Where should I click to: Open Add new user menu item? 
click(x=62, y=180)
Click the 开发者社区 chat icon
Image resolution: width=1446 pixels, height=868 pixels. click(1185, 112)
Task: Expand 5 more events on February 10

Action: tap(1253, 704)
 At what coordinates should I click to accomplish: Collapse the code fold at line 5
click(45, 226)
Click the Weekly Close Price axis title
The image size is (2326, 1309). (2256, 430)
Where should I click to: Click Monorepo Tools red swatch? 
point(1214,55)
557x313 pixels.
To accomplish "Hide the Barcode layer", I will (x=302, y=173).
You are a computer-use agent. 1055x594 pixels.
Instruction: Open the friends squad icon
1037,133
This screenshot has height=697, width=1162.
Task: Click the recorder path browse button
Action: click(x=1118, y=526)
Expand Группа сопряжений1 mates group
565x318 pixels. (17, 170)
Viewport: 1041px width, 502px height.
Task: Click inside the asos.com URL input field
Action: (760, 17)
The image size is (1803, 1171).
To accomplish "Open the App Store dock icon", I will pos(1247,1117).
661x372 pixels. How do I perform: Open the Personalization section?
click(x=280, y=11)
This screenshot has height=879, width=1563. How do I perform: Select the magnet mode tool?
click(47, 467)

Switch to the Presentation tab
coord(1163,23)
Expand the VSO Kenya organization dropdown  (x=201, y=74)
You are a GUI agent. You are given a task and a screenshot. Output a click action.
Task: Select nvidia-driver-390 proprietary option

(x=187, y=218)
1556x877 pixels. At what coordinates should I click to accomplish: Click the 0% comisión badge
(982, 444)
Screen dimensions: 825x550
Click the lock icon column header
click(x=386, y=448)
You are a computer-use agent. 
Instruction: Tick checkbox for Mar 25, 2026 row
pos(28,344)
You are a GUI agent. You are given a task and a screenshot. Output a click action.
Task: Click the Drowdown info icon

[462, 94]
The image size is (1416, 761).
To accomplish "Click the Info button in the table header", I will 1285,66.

▸ **Goal of the exercise**:
Write out all the records above again, exactly as they stand.

▸ **Solution for this task**:
Where should I click to: Open Add new user menu item? 
click(x=62, y=180)
Click the 开发者社区 chat icon
Image resolution: width=1446 pixels, height=868 pixels. click(1185, 112)
Task: Expand 5 more events on February 10

Action: tap(1253, 704)
 At what coordinates should I click to accomplish: Collapse the code fold at line 5
click(45, 226)
Click the Weekly Close Price axis title
The image size is (2326, 1309). (2256, 430)
Where should I click to: Click Monorepo Tools red swatch? 
point(1214,55)
557x313 pixels.
To accomplish "Hide the Barcode layer", I will (x=302, y=173).
You are a computer-use agent. 1055x594 pixels.
Instruction: Open the friends squad icon
1037,133
This screenshot has height=697, width=1162.
Task: Click the recorder path browse button
Action: click(x=1118, y=526)
Expand Группа сопряжений1 mates group
565x318 pixels. (17, 170)
Viewport: 1041px width, 502px height.
Task: Click inside the asos.com URL input field
Action: (760, 17)
The image size is (1803, 1171).
To accomplish "Open the App Store dock icon", I will pos(1247,1117).
661x372 pixels. How do I perform: Open the Personalization section?
click(x=280, y=11)
This screenshot has height=879, width=1563. How do I perform: Select the magnet mode tool?
click(47, 467)

Switch to the Presentation tab
coord(1163,23)
Expand the VSO Kenya organization dropdown  (x=201, y=74)
You are a GUI agent. You are given a task and a screenshot. Output a click action.
Task: Select nvidia-driver-390 proprietary option

(x=187, y=218)
1556x877 pixels. At what coordinates should I click to accomplish: Click the 0% comisión badge
(982, 444)
Screen dimensions: 825x550
Click the lock icon column header
click(x=386, y=448)
You are a computer-use agent. 
Instruction: Tick checkbox for Mar 25, 2026 row
pos(28,344)
You are a GUI agent. You are given a task and a screenshot. Output a click action.
Task: Click the Drowdown info icon

[462, 94]
The image size is (1416, 761).
To accomplish "Click the Info button in the table header", I will 1285,66.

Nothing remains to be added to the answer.